**WHAT TO PRODUCE:** Reproduce exactly, with no other output, every line of the data below from the line containing "[Toggle navigation] (701, 31)" to the end, inclusive.
=== Section Start ===
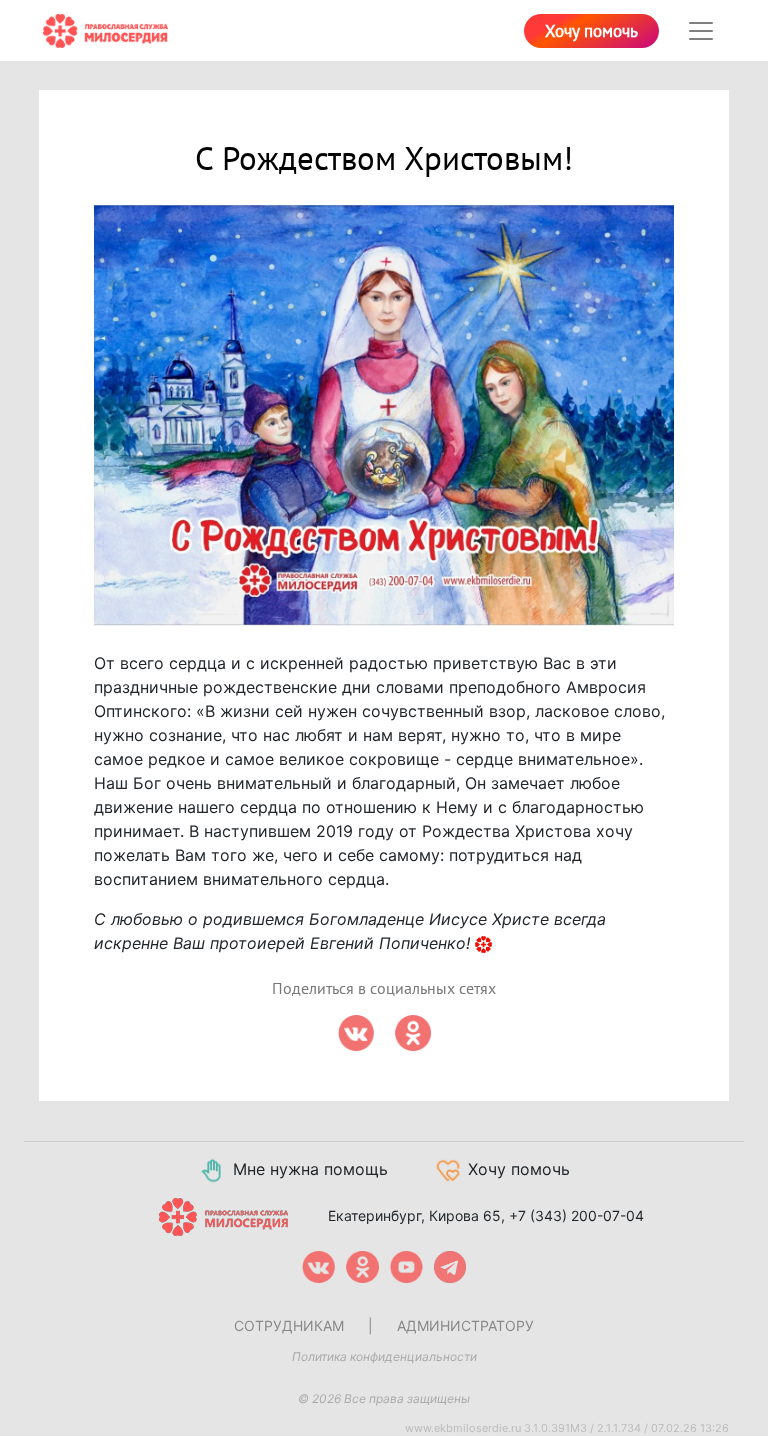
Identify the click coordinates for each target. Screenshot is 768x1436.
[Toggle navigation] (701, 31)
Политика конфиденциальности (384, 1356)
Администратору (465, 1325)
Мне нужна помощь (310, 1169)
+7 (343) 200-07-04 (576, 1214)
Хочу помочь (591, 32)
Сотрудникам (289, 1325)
=== Section End ===
**RESULT:**
[Toggle navigation] (701, 31)
Политика конфиденциальности (384, 1356)
Администратору (465, 1325)
Мне нужна помощь (310, 1169)
+7 (343) 200-07-04 (576, 1214)
Хочу помочь (591, 32)
Сотрудникам (289, 1325)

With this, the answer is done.